One might ask why you would put something in the ordering list in Advanced only to partition on it by setting Restarting every. The answer lies in the sorting behavior. For example, if you want to know the top products for each market, you cant simply sort products by sales (which sorts based on sales for all markets). Instead, you sort Market,Product by sales. Then, when you partition on Market, the products within each of those Market partitions are still sorted by the sales within that market. Play around with it to see the difference.
Addressing is the compute along/over/by.
Partitioning is the grouping or scope of the calculation to some degree defined by the context of the calculation, since All dimensions not part of addressing are used for partitioning. Also includes dimensions (and discrete pills) on Level of Detail shelf (and Color shelf too?)
Restarting every moves the given field and those above it in the Advanced dialog to be partitioning.

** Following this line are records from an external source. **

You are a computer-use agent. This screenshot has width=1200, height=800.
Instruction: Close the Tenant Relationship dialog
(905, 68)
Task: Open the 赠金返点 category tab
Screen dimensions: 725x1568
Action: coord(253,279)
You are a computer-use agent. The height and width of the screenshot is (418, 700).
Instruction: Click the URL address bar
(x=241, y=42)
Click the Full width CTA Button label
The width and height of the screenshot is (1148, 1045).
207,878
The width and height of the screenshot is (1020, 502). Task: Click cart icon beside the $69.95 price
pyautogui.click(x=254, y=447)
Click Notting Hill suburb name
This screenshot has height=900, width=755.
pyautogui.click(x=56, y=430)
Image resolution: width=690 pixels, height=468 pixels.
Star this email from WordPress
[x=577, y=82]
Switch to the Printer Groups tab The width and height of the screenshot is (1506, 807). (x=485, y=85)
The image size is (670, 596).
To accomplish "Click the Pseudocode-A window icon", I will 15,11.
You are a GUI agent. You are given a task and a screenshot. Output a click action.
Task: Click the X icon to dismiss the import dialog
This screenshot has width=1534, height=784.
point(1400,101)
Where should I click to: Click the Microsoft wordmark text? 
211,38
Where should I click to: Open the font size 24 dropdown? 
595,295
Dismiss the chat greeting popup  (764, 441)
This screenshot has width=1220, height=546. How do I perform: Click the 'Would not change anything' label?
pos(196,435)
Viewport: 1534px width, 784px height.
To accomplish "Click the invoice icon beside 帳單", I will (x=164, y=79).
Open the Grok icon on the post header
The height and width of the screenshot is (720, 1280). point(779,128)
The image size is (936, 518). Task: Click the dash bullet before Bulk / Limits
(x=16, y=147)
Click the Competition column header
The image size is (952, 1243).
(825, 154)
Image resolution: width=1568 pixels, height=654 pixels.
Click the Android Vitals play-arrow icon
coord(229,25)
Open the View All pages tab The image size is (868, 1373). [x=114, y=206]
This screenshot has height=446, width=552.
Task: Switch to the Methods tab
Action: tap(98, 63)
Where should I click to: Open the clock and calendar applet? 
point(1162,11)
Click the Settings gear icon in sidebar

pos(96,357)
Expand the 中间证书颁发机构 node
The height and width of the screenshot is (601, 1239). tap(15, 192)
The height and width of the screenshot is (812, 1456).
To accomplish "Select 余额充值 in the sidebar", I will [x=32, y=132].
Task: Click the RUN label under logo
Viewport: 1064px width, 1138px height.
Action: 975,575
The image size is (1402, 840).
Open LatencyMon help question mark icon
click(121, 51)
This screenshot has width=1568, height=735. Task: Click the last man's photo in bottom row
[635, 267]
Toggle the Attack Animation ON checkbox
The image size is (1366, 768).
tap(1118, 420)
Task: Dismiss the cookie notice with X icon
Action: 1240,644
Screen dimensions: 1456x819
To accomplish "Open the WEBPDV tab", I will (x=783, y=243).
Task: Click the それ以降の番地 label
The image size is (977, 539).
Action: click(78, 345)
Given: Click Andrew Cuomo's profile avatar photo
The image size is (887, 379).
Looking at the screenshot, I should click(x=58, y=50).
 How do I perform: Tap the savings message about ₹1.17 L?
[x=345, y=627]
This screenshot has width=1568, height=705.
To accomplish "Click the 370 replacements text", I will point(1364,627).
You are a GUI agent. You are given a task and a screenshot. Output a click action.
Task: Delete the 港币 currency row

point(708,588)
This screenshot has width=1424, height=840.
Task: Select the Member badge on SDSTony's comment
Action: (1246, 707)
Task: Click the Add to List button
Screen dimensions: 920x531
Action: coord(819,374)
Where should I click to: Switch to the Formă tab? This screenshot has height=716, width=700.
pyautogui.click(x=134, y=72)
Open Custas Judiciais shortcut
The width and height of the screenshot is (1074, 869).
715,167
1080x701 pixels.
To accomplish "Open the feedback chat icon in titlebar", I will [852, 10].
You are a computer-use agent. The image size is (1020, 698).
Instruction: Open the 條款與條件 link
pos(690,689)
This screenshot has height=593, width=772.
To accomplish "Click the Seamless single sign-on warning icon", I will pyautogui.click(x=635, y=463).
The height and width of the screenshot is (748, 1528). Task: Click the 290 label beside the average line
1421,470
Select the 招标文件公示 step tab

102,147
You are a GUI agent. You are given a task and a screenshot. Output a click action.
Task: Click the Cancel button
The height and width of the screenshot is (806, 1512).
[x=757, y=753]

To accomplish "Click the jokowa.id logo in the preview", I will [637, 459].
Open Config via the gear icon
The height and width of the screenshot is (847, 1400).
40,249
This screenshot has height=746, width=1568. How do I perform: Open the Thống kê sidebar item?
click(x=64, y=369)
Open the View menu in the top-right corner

Example of running sum of sales by product across several years:
product is partition, each new product creates a new returned value of sum of sales
date is address, sum of sales for each new date is added to the returned value for that partition
Where Ive been confused (I think) is that there are three things in table calcs, not two: partitioning, addressing, and what is being calculated
More notes from convo with Joe on 3/2012
I dont want to misrepresent Joes awesome knowledge here, if there are any mistakes in these notes from our conversation they are almost certainly mine.
Table (Across), etc. do a visual sort base on the layout of the view. The results from Table (Across), etc. can sometimes be the same as what you can get by using Advanced Compute Using, they arent always. For example, you can have a complex sort set up in the view and Table (Across), etc. will work just fine, but you cant duplicate that sort using Advanced Compute Using because Advanced Compute Using creates a set of the fields in the Compute Using and then sorts that set along whatever is set in the Order Along.
This can be confusing because the English language description Tableau gives when you hover over the pill in the view can be the same for a Table (Across) and an Advanced Compute Using(), but the results will be different.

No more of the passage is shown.